Take the lines below from the one with "Given: Click the" through the one with "Image resolution: width=1136" and print only them, exactly. Don't print the pictures.

**RAW DATA**
= Beginning of Section =

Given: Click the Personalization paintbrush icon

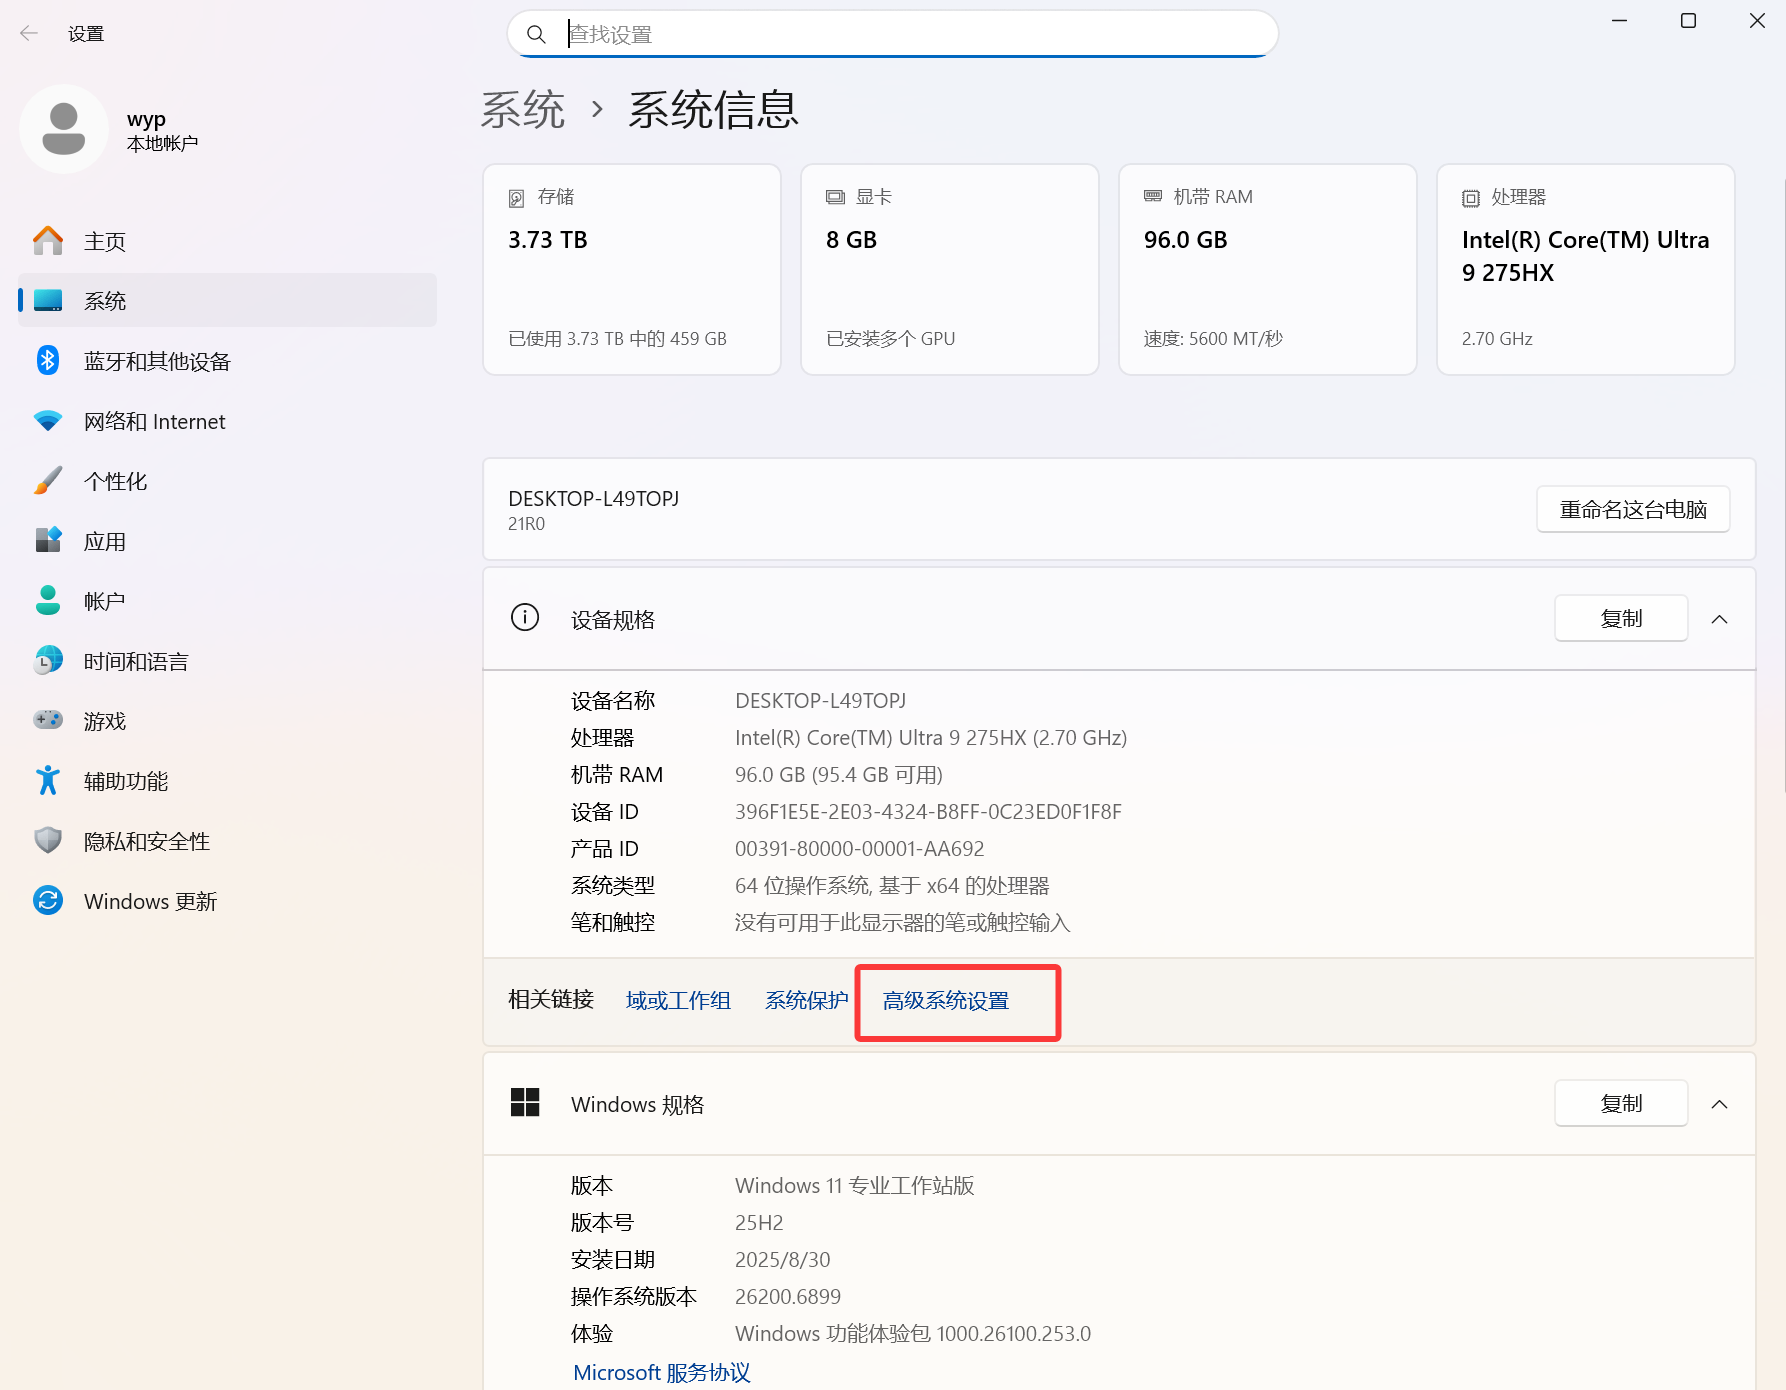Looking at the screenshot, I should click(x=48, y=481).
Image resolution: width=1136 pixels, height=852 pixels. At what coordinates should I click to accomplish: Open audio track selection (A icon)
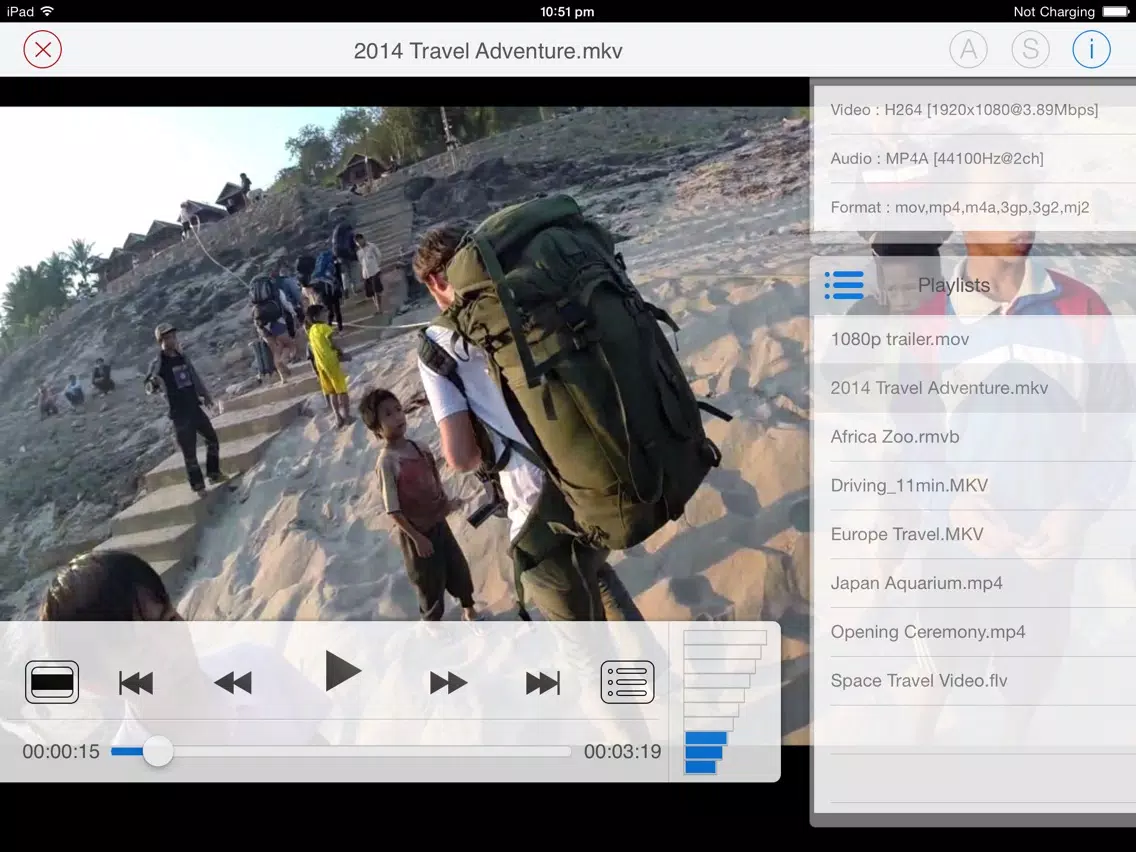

= End of Section =
= Beginning of Section =

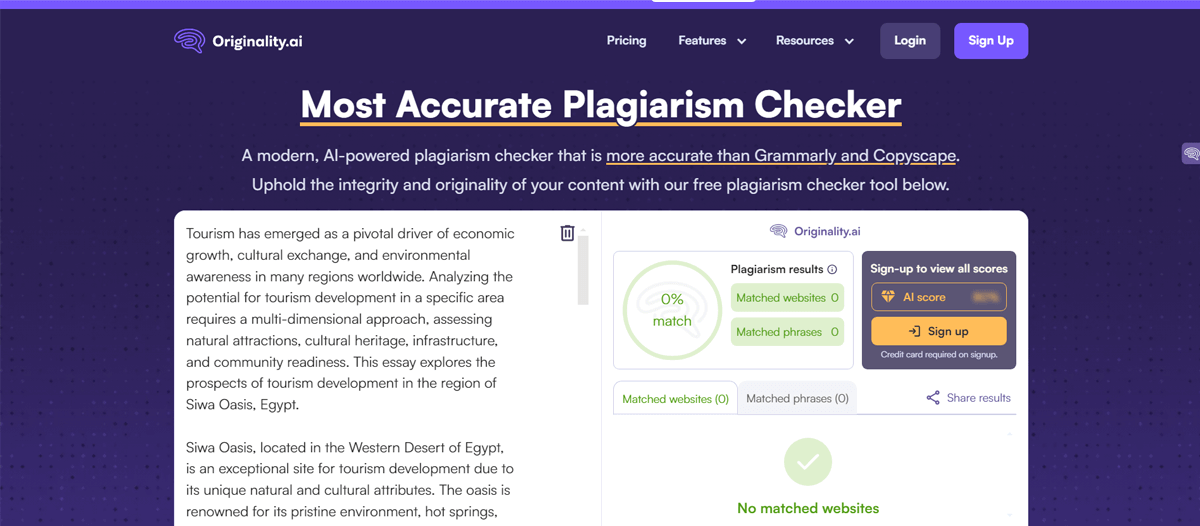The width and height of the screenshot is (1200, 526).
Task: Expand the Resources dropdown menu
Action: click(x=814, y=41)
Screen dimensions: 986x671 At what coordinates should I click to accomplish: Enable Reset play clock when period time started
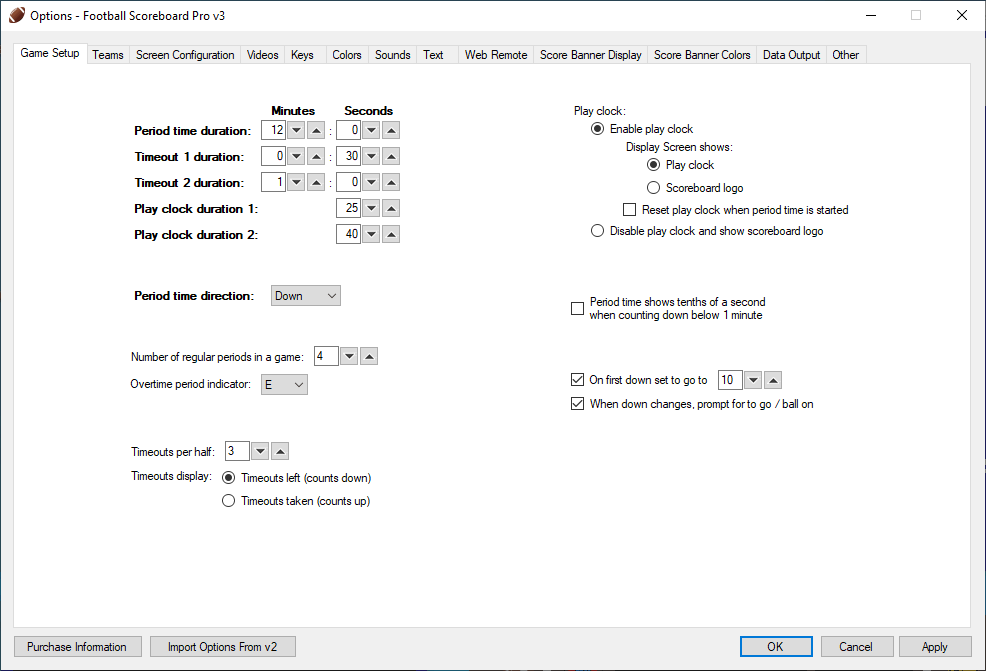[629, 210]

= End of Section =
= Beginning of Section =

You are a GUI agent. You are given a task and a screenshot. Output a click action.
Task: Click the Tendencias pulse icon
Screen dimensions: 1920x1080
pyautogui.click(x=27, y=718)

= End of Section =

**ANSWER TO THE PROBLEM**
Given: Click the Personalization paintbrush icon

Looking at the screenshot, I should click(x=48, y=481).
Image resolution: width=1136 pixels, height=852 pixels. At what coordinates should I click to accomplish: Open audio track selection (A icon)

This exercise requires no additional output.